The effects of stress on my eating
Wednesday, September 09, 2009
Where to start.... Let's see.... The past 3 or 4 weeks have been rough, and so have my eating habits. My aunt has been diagnosed with lung cancer (I only have 3 relatives outside of my immediate family, so this is kind of a big deal for me), my grandma (one more of the 3) has been placed in a home for alzheimer's patients. This is a good thing for her, but still hard all the same as she seems to be advancing quickly in her disease. My poor mom is taking care of all of this, plus looking for housing for my mentally disabled uncle (the last of the 3) who had been living with my grandma until she had to be put in the home last month. Unfortunately, Illinois ranks 53rd in caring for the mentally disabled (even behing Puerto Rico and a couple other territories!) so there aren't a lot of options for him.
Then we had the start of school this week. My daughter has major anxiety issues, so yesterday was rough. Fortunately, she loves her new class and today was ready to go two hours BEFORE her bus was due to pick her up:). Unfortunately, her anxiety now comes out in major unkindness toward her little brother who had his first day of preschool today. He was so scared, but so proud of himself that he did it and made a friend!! So of course he wanted to tell his big sister, who was just a rotten stinker about it. One of those really fun mommy moments. Ugh! That will work itself out I hope as we settle into our fall routine. In the midst of all this, I changed my work schedule in a major way so I will be able to be home with the kids several nights a week.

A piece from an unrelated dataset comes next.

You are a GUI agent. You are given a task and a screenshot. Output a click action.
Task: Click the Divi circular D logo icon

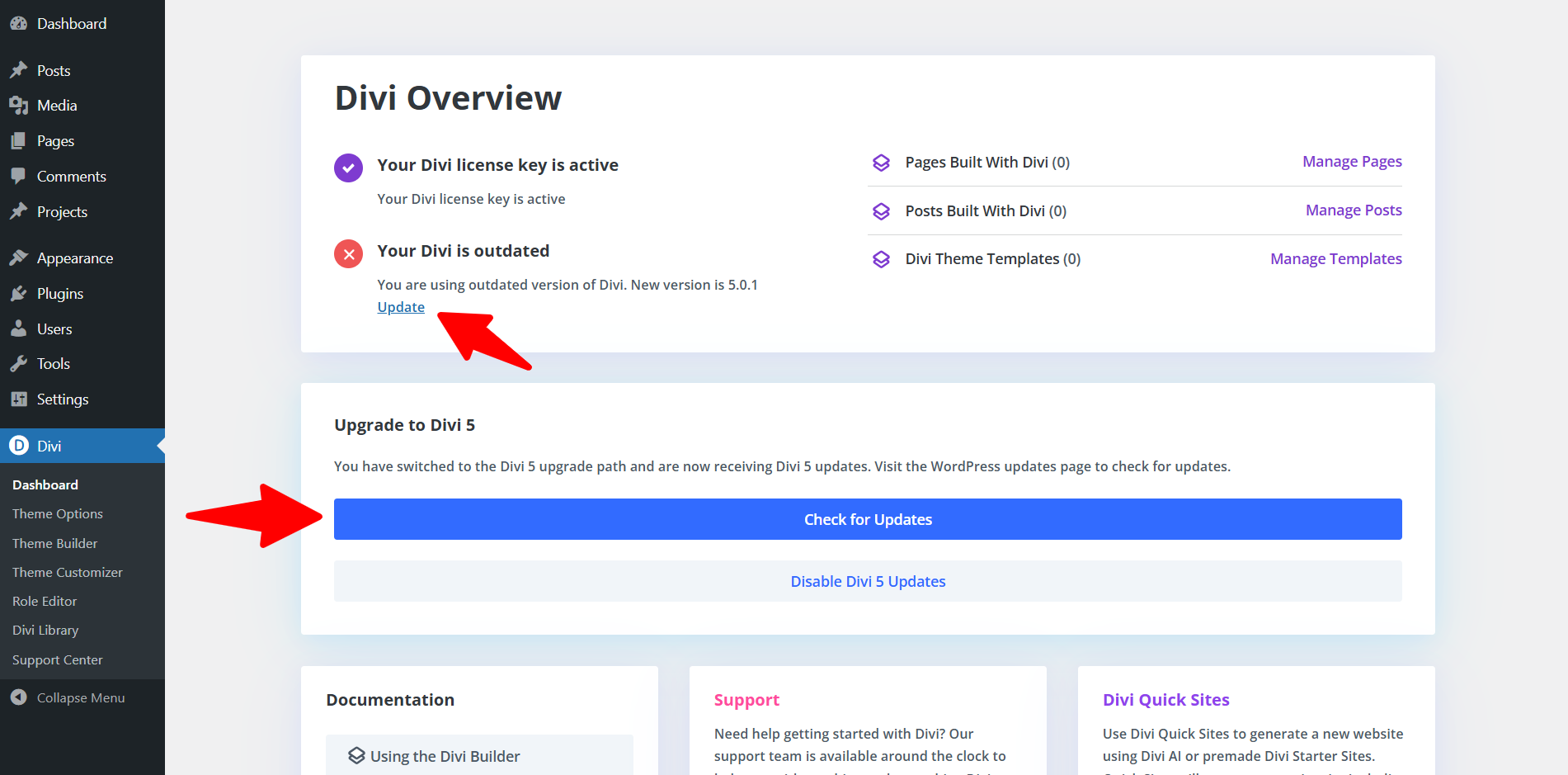coord(18,446)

So needless to say, I am STRESSED!!!! My eating has gone down the tubes along with the increase in stress. I wouldn't have said I was an emotional eater before, but clearly I am. At least I know that now. They say knowing is half the battle. I sure hope that's right. Okay, so time to set some goals for myself:
I need to start tracking all my food EVERY day. I started skipping days, and I need to get back to it, even if I find that I am not happy with my choices that day. At least then I'll know what I am up against.
I need to get back to drinking at least 8 glasses of water a day again. That helped my arthritis pain, and I felt so much healthier when I was doing that.
I also need to work on gettting more fruits and vegetables into my diet again.
And, I need to make meal plans for the week.
Finally, I need to get exercising again. I did play Dance, Dance Revolution tonight. I forgot how hard and how fun it is. So I have made a baby step in the right direction today. One step at a time, and I know I can get it together again!